◆ **Exercise prompt**: Transcribe every record exactly.
(Extracted data)
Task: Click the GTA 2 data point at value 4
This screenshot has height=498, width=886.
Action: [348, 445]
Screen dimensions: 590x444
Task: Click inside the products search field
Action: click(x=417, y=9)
(End Extracted data)
◆ **Exercise answer**:
Task: Click the GTA 2 data point at value 4
This screenshot has height=498, width=886.
Action: [348, 445]
Screen dimensions: 590x444
Task: Click inside the products search field
Action: click(x=417, y=9)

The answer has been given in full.